June : The Reichsfuehrer SS commander combines his post with the
command of all German police. The government announces compulsory
Labor Service.

July : The Spanish Civil War begins, providing rehearsal for the Second
World War.

Aug. : The XI Olympiad Games open in Berlin, forcing the Nazi regime
to exhibit its best behavior; oppression of Jews relaxed. German
arrogance over sports victories pierced by the success of Jesse Owens, a
Black U.S. American.

Nov. : Rome and Berlin announce an Axis agreement, as well as the
Anti-Comintern Pact with Japan. German bombers arrive in Spain.

1937

June : SS orders those jailed for racial offenses to be sent to
concentration camps.

Nov. : Italy signs Anti-Comintern Pact.

1938

Feb. : Hitler assumes role of Minister of War and Commander in Chief
of the military; he appoints Joachim von Ribbentrop as Foreign
Minister. Hitler calls Austrian Chancellor Kurt von Schuschnigg to
Berchtesgaden and gives ultimatum to surrender Austrian autonomy.

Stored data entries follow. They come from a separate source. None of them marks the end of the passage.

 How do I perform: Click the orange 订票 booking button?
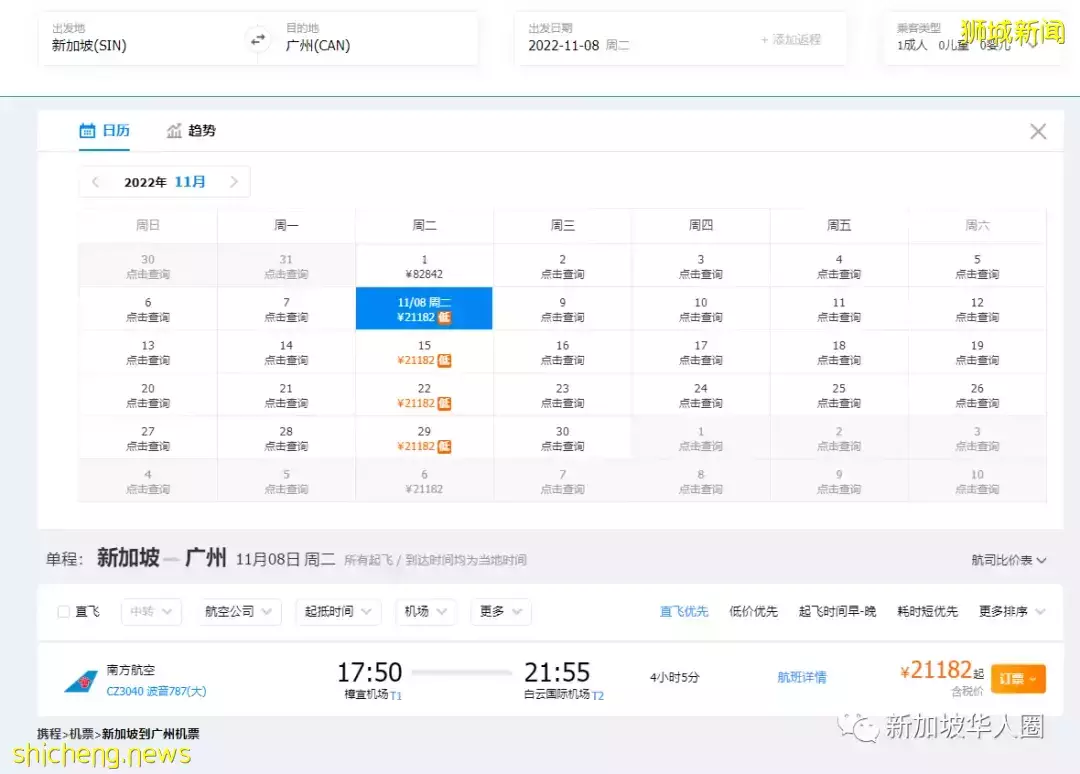click(x=1018, y=678)
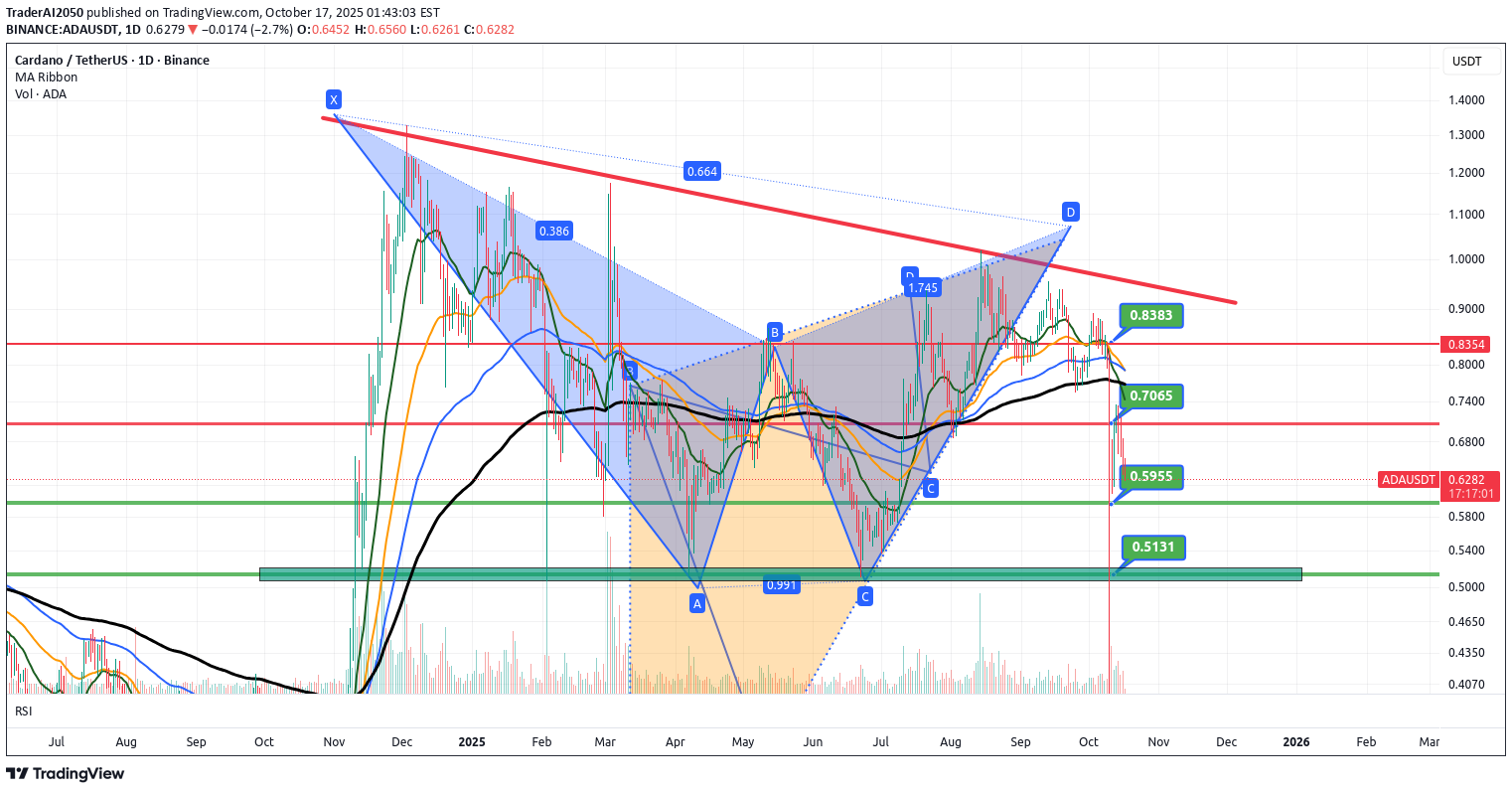Select the B point marker near 0.8354 line

coord(774,331)
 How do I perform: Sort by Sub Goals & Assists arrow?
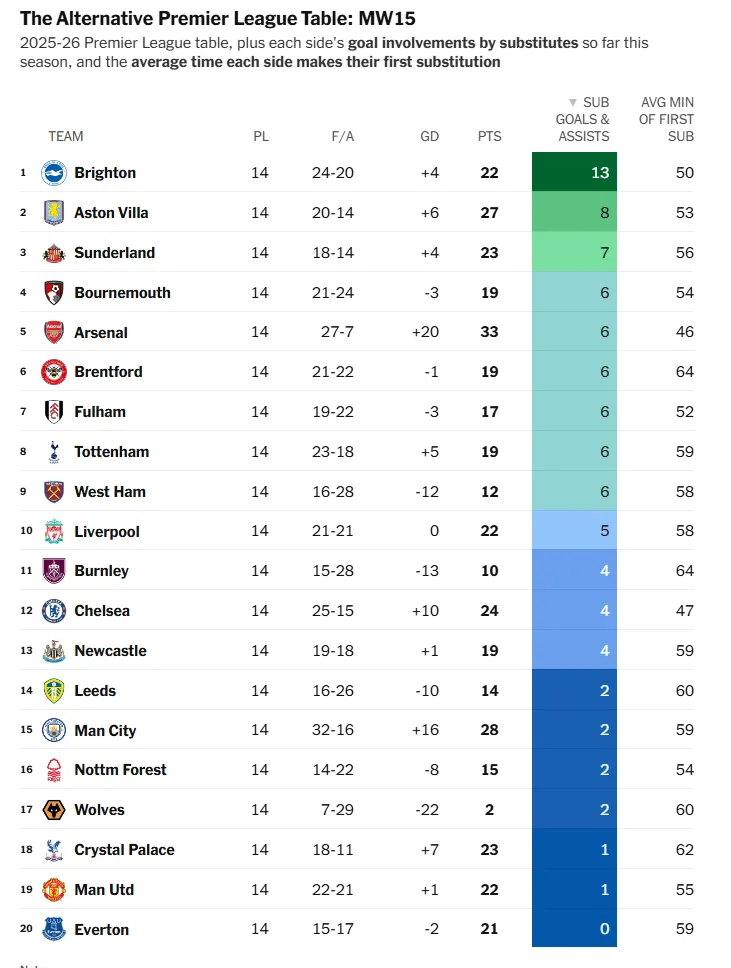coord(573,103)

March : Germany annexes Austria without an armed struggle and
applies all German laws to Austria—now renamed “Ostmark” and
headed by Nazi collaborator, Artur Seyss-Inquart.

April : All Jews required to register their wealth.

June : Nazis destroy a Munich synagogue; all Jews required to register
businesses.

July : British Prime Minister Neville Chamberlain visits Hitler at
Berchtesgaden to discuss the future of Czechoslovakia.

Aug. : Nazis destroy a Nuernberg synagogue; all Jews ordered to use
either “Israel” or “Sara” as their middle names, effective in 1939.

Sept. : Chamberlain meets with Hitler at Godesberg, then with French
Prime Minister Edouard Daladier and Benito Mussolini at Munich; they
agree to allow Germany to occupy the Sudetenland.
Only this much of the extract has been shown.